What you need to do ▸ Reproduce verbatim everything from the line containing "Given: Click the" down to the end of the items below, omitting the pictures.

Records shown ▸
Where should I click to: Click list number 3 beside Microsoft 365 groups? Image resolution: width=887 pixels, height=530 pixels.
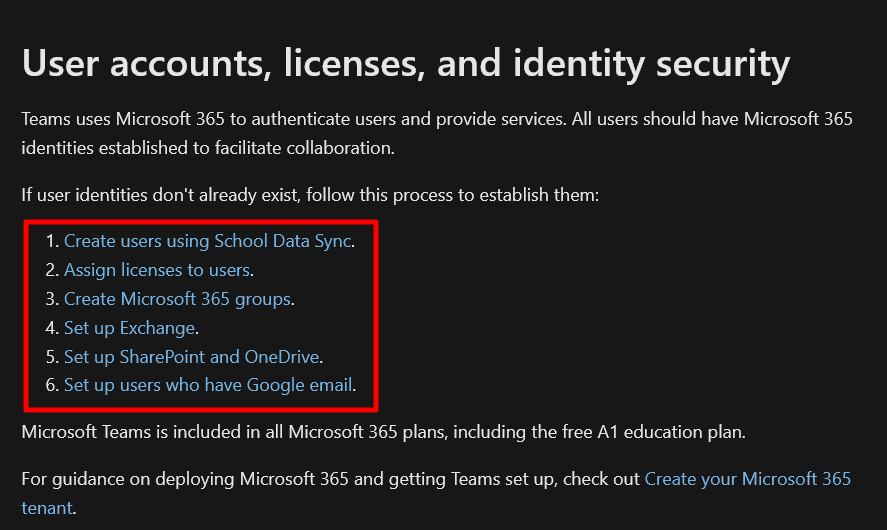point(52,299)
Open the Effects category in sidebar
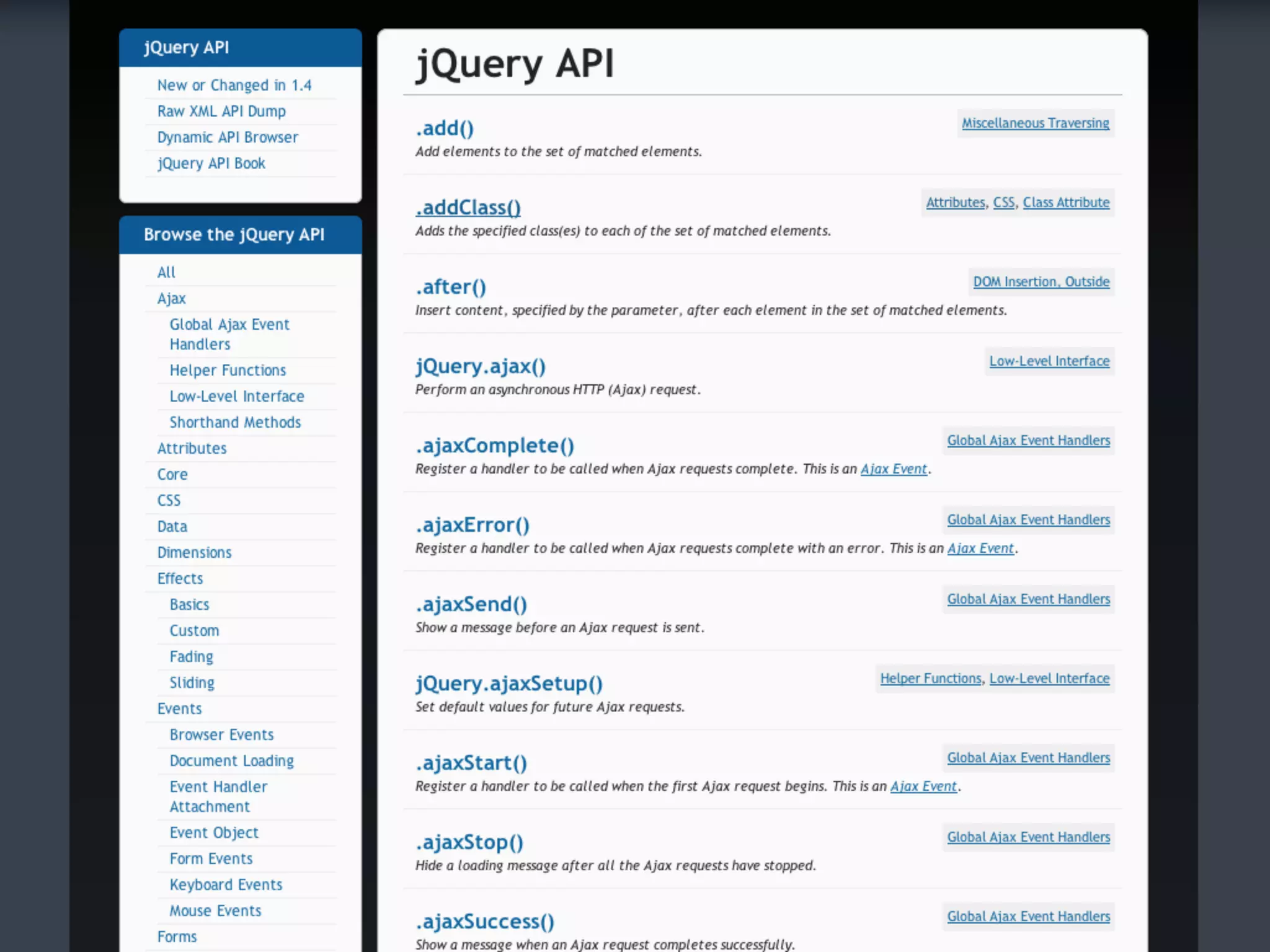1270x952 pixels. tap(180, 579)
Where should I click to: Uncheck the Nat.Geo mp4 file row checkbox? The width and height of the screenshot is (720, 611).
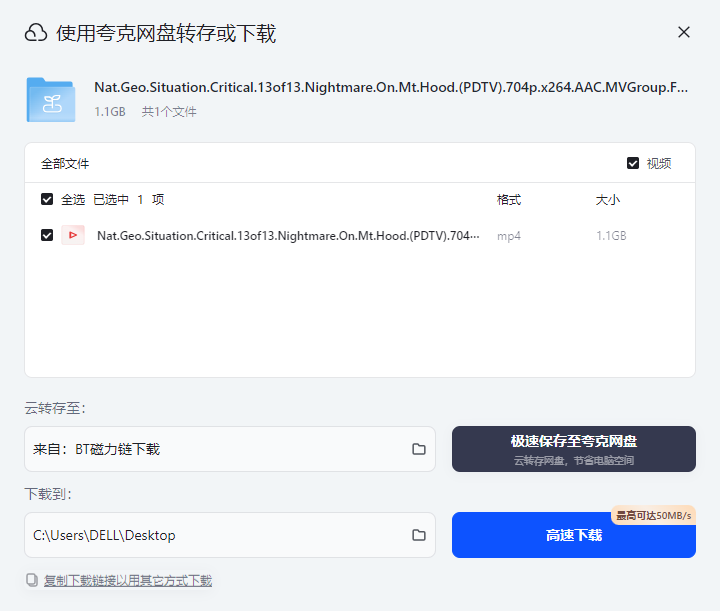(47, 236)
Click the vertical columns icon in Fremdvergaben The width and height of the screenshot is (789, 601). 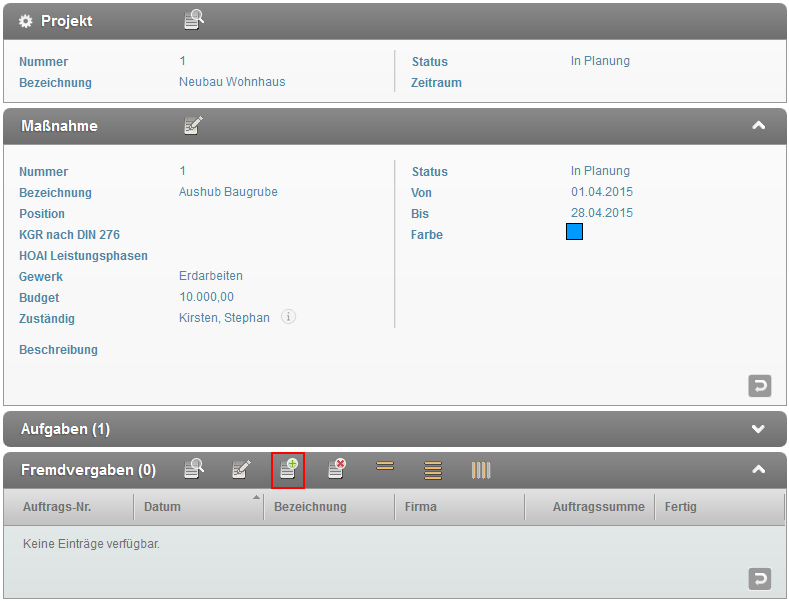(x=481, y=469)
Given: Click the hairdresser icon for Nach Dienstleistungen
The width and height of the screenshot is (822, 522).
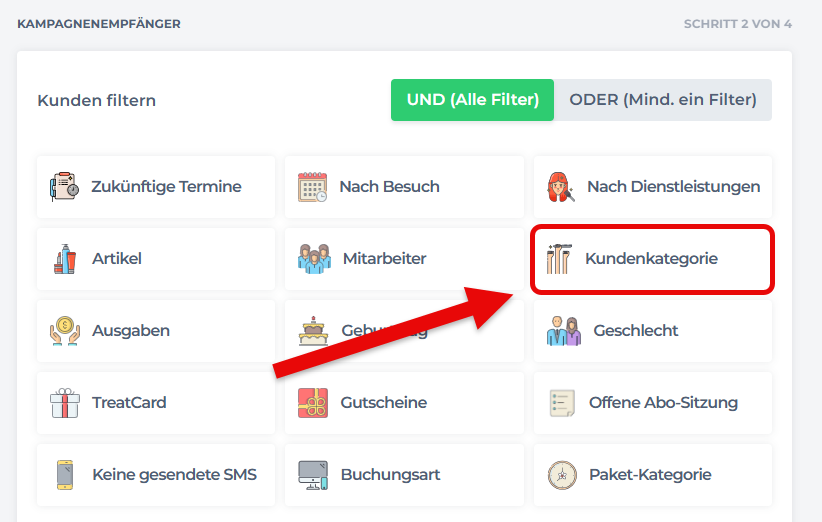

Written answer ▸
Given: Click the hairdresser icon for Nach Dienstleistungen
The width and height of the screenshot is (822, 522).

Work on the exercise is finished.